Social Awareness is Intrinsic to the Curriculum
The Mixed Class
In Waldorf schools obtaining a broad social mix is a basic principle of the work. It is generally considered desirable that we should live in a tolerant and compassionate society. The attitudes we develop about childhood lay the foundation for this. If social awareness rather than class or ethnic division is to be achieved, then school classes need to consist of children of many abilities and social contexts so that the learners can discover that everyone has an equal value regardless of their circumstances, gender, ethnic or religious background. This is a firmly upheld policy of Waldorf schools although; certain schools have serious financial strain because they do not have government subsidies.
Inner Commitment of the Teacher
Additionally Waldorf teachers are expected to develop a willingness to work on their own meditative life. They do this in a way in which learners are considered as individuals, so that a clearer conception is built up of what they will need in the next lesson. Such non-judgmental thoughts about other people have the potential of facilitating relationships and overcoming difficulties. The consistent effort of the teacher is to carefully observe the nature of the growing child in all aspects, to see the child as he or she can become. This opens doors for unlimited potential.
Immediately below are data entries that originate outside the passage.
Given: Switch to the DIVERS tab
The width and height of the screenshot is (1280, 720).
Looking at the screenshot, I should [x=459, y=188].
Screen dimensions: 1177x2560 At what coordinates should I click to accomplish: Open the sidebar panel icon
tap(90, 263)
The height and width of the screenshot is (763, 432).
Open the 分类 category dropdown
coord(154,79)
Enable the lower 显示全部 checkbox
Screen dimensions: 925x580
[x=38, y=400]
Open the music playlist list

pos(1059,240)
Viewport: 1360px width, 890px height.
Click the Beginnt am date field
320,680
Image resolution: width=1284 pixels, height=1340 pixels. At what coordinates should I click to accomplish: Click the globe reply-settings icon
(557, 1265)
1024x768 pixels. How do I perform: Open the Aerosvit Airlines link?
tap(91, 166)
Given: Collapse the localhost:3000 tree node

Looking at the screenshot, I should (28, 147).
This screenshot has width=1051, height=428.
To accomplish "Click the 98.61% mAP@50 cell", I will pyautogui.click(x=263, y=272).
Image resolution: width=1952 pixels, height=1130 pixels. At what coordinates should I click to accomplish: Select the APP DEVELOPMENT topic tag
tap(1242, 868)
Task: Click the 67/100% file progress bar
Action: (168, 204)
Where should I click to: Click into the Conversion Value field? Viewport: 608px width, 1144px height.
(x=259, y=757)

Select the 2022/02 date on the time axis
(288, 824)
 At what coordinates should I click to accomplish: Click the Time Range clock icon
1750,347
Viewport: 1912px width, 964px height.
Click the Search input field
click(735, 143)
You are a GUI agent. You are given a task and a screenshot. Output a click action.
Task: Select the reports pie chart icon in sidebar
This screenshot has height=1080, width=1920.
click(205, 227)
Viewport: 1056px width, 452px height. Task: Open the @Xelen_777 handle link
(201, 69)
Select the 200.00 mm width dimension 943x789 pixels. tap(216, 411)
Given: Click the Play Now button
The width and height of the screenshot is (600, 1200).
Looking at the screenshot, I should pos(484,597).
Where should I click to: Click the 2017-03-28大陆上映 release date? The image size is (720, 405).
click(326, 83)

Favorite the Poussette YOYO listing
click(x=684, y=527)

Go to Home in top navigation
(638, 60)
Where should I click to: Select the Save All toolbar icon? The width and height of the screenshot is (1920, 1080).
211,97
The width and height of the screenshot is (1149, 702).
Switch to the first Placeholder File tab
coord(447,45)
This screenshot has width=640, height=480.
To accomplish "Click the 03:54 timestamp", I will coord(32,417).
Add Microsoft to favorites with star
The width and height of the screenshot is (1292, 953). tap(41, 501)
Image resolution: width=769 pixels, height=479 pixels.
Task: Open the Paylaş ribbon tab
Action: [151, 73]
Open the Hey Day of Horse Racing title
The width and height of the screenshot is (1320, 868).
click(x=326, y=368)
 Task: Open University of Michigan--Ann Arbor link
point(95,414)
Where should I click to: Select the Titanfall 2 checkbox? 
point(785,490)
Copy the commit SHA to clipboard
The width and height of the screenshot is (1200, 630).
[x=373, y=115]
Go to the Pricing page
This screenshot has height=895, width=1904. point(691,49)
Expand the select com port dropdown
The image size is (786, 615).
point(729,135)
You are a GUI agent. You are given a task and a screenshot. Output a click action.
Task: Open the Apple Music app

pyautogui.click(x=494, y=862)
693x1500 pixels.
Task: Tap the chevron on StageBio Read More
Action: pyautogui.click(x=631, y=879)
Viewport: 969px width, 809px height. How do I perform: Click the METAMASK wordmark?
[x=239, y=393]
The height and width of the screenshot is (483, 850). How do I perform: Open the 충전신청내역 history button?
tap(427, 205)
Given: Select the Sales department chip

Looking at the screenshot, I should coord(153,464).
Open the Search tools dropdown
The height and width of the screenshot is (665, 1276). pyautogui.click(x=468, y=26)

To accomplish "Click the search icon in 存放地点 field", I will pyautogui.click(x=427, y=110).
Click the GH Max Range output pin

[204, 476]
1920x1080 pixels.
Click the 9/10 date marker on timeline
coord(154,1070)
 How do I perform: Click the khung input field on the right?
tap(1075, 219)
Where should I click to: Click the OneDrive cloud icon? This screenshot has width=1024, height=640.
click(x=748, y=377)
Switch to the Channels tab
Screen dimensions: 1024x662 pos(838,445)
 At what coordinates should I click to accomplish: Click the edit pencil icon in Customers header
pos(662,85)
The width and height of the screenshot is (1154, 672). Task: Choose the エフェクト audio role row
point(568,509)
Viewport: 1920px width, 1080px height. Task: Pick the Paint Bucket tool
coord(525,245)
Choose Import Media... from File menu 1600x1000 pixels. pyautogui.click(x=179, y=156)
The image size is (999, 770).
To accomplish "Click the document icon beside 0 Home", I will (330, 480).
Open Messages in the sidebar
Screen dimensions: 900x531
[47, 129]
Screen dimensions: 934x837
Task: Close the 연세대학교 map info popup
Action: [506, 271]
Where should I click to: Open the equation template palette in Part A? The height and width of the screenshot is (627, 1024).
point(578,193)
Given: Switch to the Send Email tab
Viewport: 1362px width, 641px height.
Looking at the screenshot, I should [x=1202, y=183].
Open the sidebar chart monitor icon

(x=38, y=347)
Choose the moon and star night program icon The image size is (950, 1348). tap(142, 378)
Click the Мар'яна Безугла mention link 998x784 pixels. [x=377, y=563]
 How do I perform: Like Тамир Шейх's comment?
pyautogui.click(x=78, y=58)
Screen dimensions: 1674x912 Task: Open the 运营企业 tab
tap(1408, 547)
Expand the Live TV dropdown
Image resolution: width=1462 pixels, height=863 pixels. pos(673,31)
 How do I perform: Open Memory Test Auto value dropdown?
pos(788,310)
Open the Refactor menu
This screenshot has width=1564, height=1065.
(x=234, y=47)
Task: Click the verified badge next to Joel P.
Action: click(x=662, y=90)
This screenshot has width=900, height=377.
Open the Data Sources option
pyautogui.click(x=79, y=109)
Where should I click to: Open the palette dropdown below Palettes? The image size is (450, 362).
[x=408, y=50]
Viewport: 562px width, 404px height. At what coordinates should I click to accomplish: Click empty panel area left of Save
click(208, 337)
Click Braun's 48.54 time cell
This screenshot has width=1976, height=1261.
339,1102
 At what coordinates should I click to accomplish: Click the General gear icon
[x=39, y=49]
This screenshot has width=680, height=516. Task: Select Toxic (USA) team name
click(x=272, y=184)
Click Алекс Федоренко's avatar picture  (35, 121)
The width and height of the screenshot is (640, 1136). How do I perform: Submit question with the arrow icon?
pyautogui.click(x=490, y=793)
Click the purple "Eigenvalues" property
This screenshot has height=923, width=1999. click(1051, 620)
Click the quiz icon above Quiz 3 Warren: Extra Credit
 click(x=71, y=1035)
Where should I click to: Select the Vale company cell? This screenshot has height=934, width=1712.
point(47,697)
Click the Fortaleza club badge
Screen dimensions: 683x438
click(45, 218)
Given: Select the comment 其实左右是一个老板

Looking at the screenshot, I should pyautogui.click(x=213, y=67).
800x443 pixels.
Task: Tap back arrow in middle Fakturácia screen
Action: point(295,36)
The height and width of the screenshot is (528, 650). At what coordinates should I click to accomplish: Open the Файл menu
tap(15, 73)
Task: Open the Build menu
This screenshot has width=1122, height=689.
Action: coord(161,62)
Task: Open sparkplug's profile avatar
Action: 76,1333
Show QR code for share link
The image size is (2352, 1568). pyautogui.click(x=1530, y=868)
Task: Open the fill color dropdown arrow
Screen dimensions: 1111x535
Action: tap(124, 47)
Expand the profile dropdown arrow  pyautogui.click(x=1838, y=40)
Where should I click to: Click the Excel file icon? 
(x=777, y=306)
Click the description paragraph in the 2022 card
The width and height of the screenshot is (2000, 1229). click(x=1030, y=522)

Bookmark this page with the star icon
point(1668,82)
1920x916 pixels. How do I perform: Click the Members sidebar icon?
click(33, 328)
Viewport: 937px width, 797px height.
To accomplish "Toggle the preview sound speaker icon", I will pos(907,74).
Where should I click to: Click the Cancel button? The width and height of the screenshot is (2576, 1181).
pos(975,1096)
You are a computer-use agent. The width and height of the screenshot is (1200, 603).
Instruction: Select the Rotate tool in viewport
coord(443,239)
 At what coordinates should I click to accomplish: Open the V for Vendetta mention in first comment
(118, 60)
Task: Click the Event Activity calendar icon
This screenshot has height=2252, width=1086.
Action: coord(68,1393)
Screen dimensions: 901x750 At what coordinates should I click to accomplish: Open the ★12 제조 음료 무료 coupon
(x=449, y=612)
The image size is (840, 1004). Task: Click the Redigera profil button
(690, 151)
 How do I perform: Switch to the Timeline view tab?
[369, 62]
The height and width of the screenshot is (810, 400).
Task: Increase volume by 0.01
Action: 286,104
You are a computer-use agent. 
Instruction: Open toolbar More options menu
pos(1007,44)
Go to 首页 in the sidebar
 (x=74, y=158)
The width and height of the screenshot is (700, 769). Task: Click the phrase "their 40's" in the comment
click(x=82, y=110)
A fundamental component of the Waldorf curriculum is the inclusion Eurythmy as a subject. Exclusively taught in Waldorf schools, it is an art of movement that engages the whole human being, integrating bodily movement with movements that arise within the soul. These inner movements, that give rise to speech and music are transformed into outer movements. This has benefit for the individual child and also strongly develops a social consciousness, as the pupils work together in movement as a group.